Property: White Gender and Slavery — Page 5:
21 By way of a neat narrative ploy, Martin amply exposes that white priority of interest. By having the master be killed in the slave uprising, and leaving Manon Gaudet as a propertied widow with the proverbial room of her own (based on the sale of the plantation, and the inheritance of her mother, conveniently deceased in a cholera epidemic in New Orleans), Gaudet finds herself in the privileged and exceptional position of being able to master her own affairs. And master them she will. She will go to considerable, and financially unwarranted, lengths in recapturing the runaway Sarah to exert her ownership over the woman. Her ostentatious reason to have wanted Sarah back is the woman's competence as a servant on the protagonist's white body, captured, tellingly, by Manon's statement: "No one could dress my hair so well as Sarah…" (206). However, the scenario I am going to discuss here reveals that Gaudet's investments in her property go far beyond the usefulness of being served and extend to a masterful enjoyment of trans-aggressive sexual freedom which, at the beginning of the novel, she could but follow as a powerless voyeur.
22 After her mother has died, Manon is sitting awake in her house, being watched by the slave Sarah who is sucking her baby, wondering why her husband let Sarah keep her child, instead of selling it immediately. Watching Sarah's milk leak from her breast, it comes to Manon like a revelation: "It was for his own pleasure, I thought" (89). In a fantasy of wishing her husband dead before the fact, she takes on his position, assaulting Sarah by kneading her breasts, and sucking her nipples for milk. Having turned the tables on her husband she gleefully imagines that he, this time, is looking on "with an uncomfortable position that something was not adding up" (82). She thus successfully accomplishes the act of her own, gendered, liberation, by the trans-aggression of confirming, and acting out the slave woman's splitting off of gender. The slave literally, in this scene, becomes an un-gendered breast to fulfill the white woman's dreams both of power, and of the physical comfort of body nurturance — which seems to be an ingenious textual signification on the hundreds of scenes of black mammies feeding white babies in American cultural memory, nursing them into masterhood, as it were, as well as on Toni Morrison's scene of the white men taking Sethe's milk in Beloved.
23 Gaudet's sentences contracts white freedom into a microcosm of pleasure, willfulness, possession and power: "I closed my eyes, swallowing greedily […]. How wonderful I felt, how entirely free. My headache disappeared, my chest seemed to expand, there was a complimentary tingling in my own breasts" (82). One needs to be keenly aware of the fact that this is neither a scene of utopian women-bonding, nor of lesbian cross-racial desire, but entirely one of domination, and potential violence:
I opened my eyes and looked at Sarah's profile. She had lifted her chin as far away from me as she could, her mouth was set in a thin hard line, and her eyes were focused intently on the arm of the settee. She's afraid to look at me, I thought. And she's right to be. If she looked at me, I would slap her. (82)
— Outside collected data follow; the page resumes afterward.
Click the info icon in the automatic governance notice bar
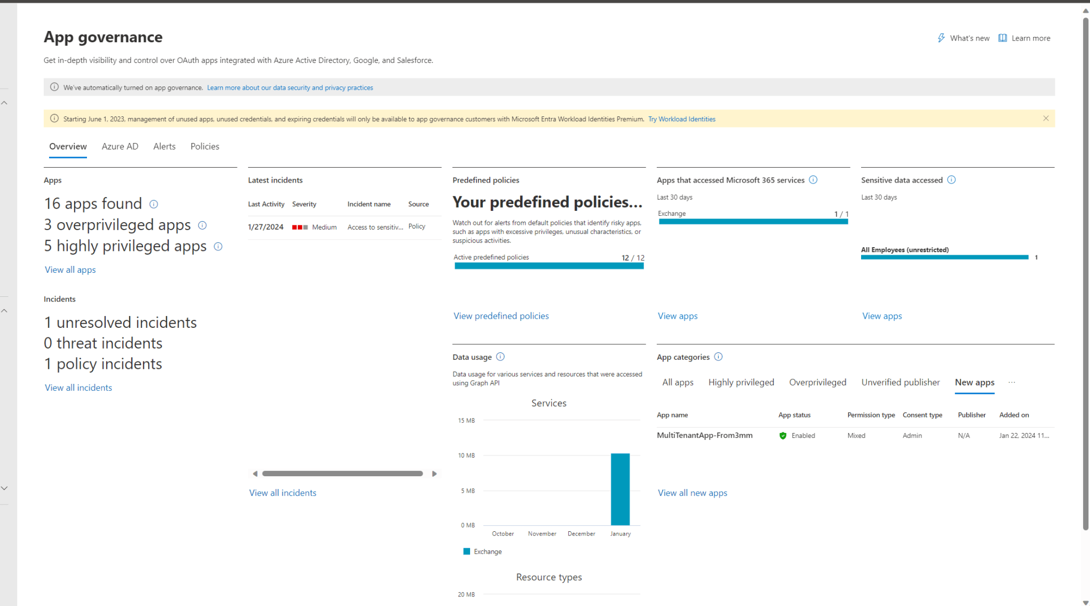This screenshot has width=1090, height=606. pos(54,87)
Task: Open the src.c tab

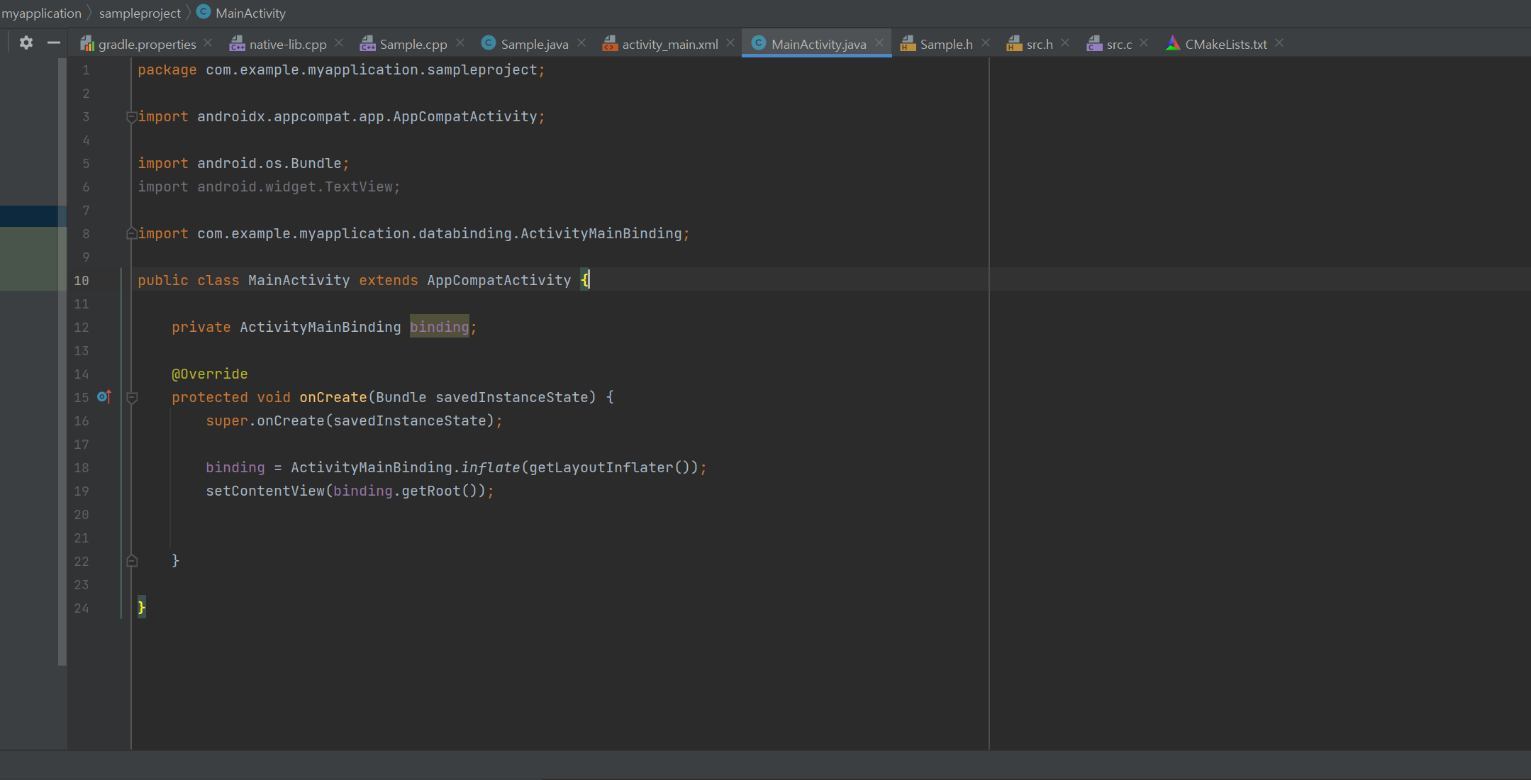Action: tap(1118, 44)
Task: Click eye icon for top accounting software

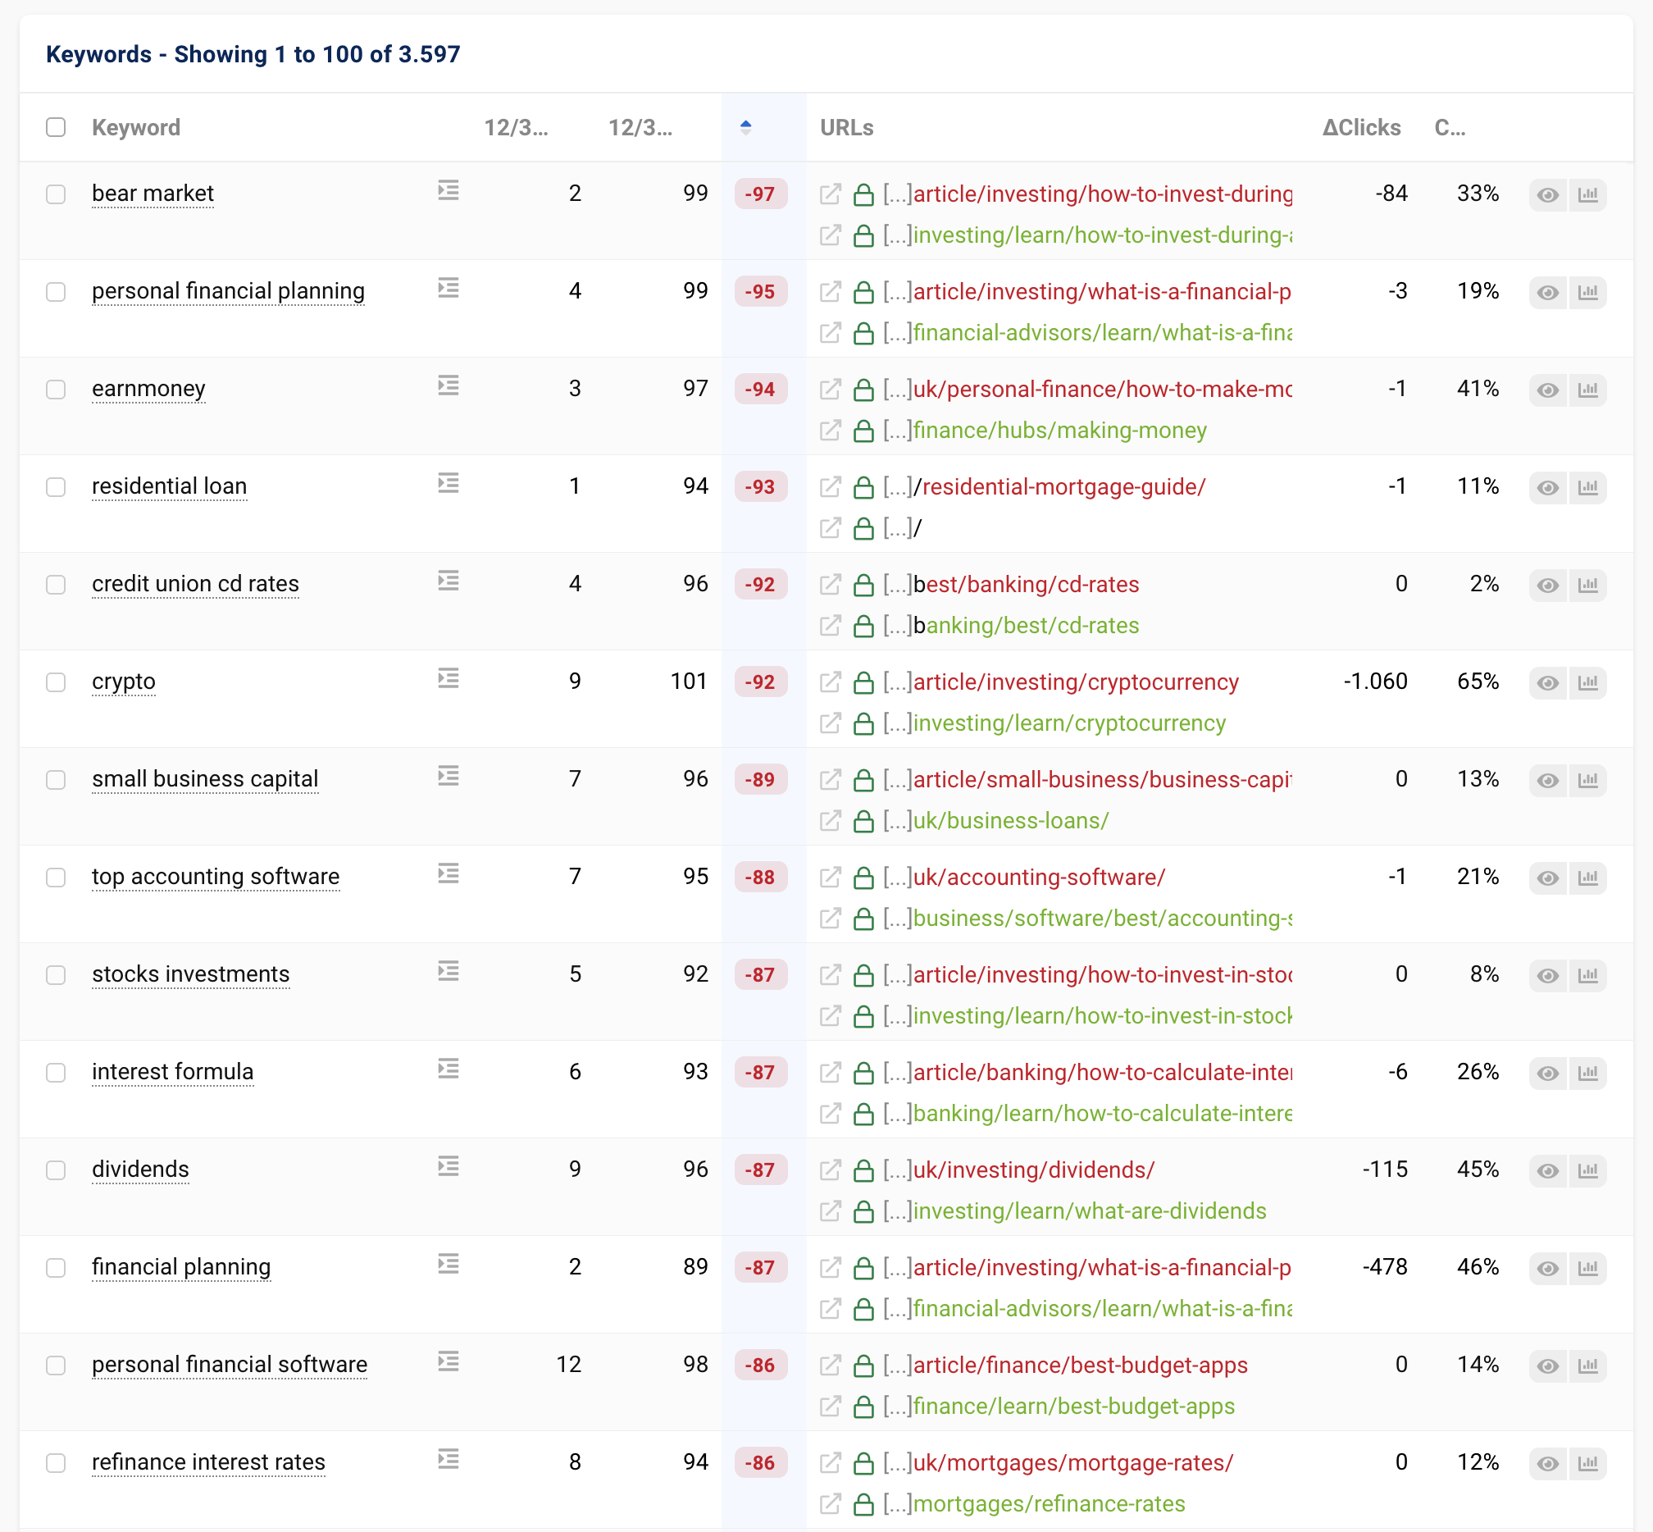Action: pos(1547,878)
The gendered subjectification of the white woman — her freedom as an agent of her own desire — is literally sucked from the black woman's body, contingent on the de- subjectification, and thus the de-gendering of the enslaved human being who has become her serviceable flesh, as it were. It appears as if Valerie Martin, with this compromising scene, has cast Hortense Spillers' observations in literary terms, thus filling a blank in white gender studies' perceptions of the gender/race nexus in American history. Martin does not list Spillers' text in her acknowledgement of material she consulted upon writing her novel; however, her reading of the nexus of sexuality and gender under slavery corresponds to Spillers' argument with striking clarity. Spillers observed that slavery, under which gender, and " the customary aspects of sexuality […] are all thrown in crisis […]" provides a realm of sexuality
that is neuterbound, because it represents an open vulnerability to a gigantic sexualized repertoire that may be alternately expressed as male and/or female. Since the gendered female exists for the male, we might say that the ungendered female — in an mazing stroke of pansexual potential — might be invaded/raided by another woman or man. (222)
24 Of course, this argument does not mean to read the novel as a text of documentary value about the life of Southern white women to any representative degree. Rather, it is meant to probe suggestively into configurations of gendering, and ungendering under slavery which white gender studies need to include in their theoretical horizon. As my reading of Property has tried to demonstrate, a largely unexamined nexus of impulses and effects of violence and desire constituted white women's emotional and psychic investments within the affective orbit of slavery (to paraphrase Fox-Genovese's term), and by the very fact of having been left unexamined, paradoxically has carried over into post-slavery racialized constructions of gender. Gender studies, despite politically correct affectations of the race and gender mantra, have widely avoided to read a growing corpus of black gender theory as theory and to apply it to a cultural analysis of white women. Going back to the history of slavery and its implications — paying the referential debt to history, as Shoshana Felman once called it — could, however, improve (white) gender theory far beyond any explicit, or implicit facile appeals to universalism, or a helpless, and misleading reliance on the analogous pairing of gender, and race.